» **TO DO**
Every record, apart from its pictures, should be repeated exactly.

» **INPUT FOR THIS TASK**

════════════════

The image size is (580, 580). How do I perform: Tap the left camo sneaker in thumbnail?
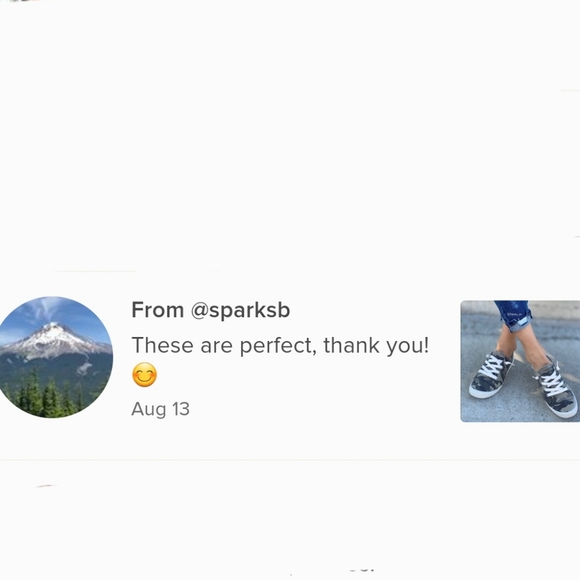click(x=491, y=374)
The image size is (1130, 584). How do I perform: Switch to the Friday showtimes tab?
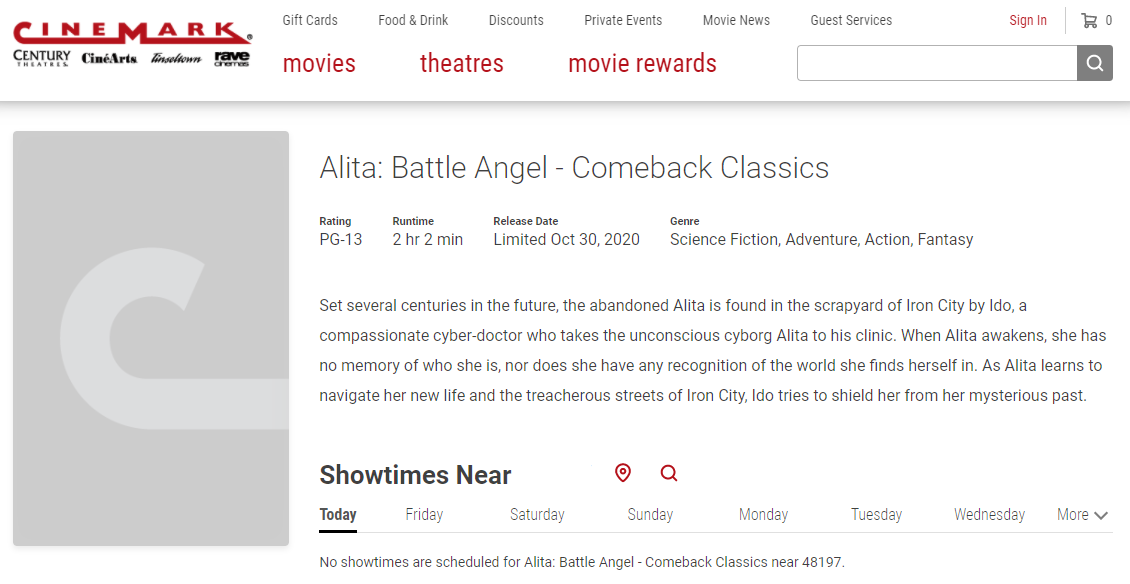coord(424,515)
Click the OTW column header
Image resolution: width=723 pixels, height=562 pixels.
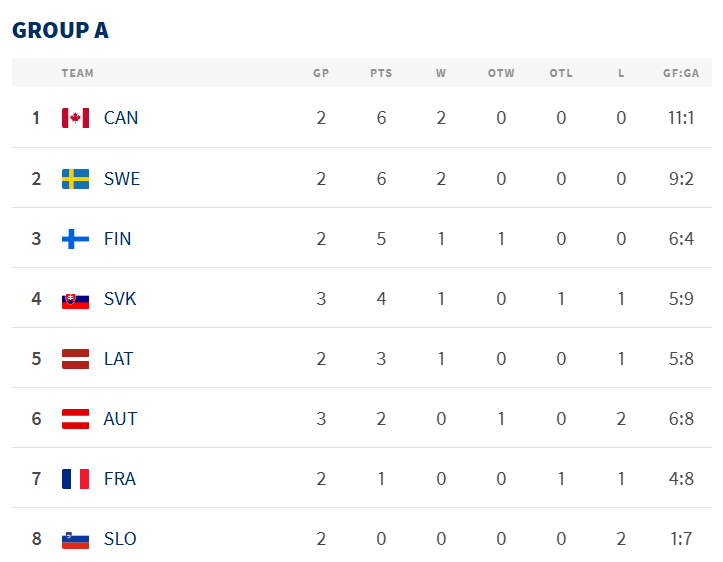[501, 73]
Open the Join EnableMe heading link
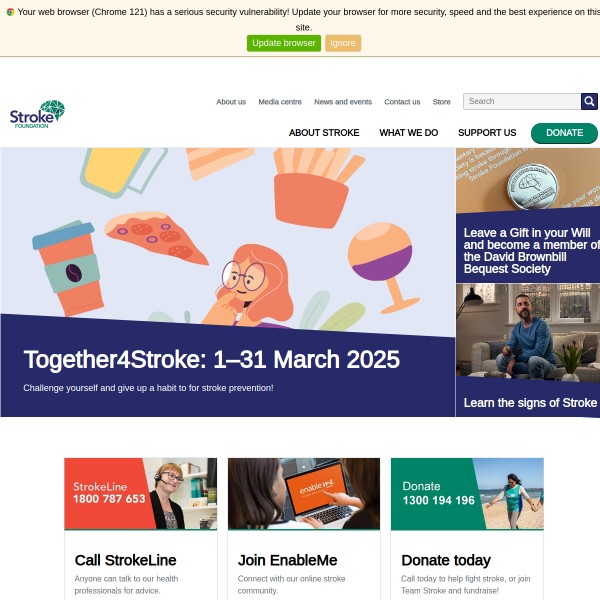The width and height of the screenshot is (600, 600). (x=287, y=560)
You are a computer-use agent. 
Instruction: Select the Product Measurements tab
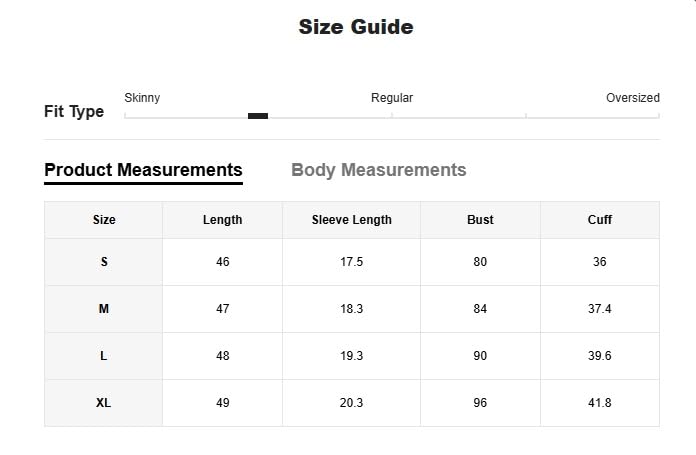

════════════════

» **SOLUTION BELOW**
The image size is (580, 580). How do I perform: Tap the left camo sneaker in thumbnail?
click(x=491, y=374)
The image size is (1130, 584). How do I perform: Switch to the Friday showtimes tab?
coord(424,515)
Click the OTW column header
Image resolution: width=723 pixels, height=562 pixels.
[501, 73]
Open the Join EnableMe heading link
The width and height of the screenshot is (600, 600). (x=287, y=560)
You are a computer-use agent. 
Instruction: Select the Product Measurements tab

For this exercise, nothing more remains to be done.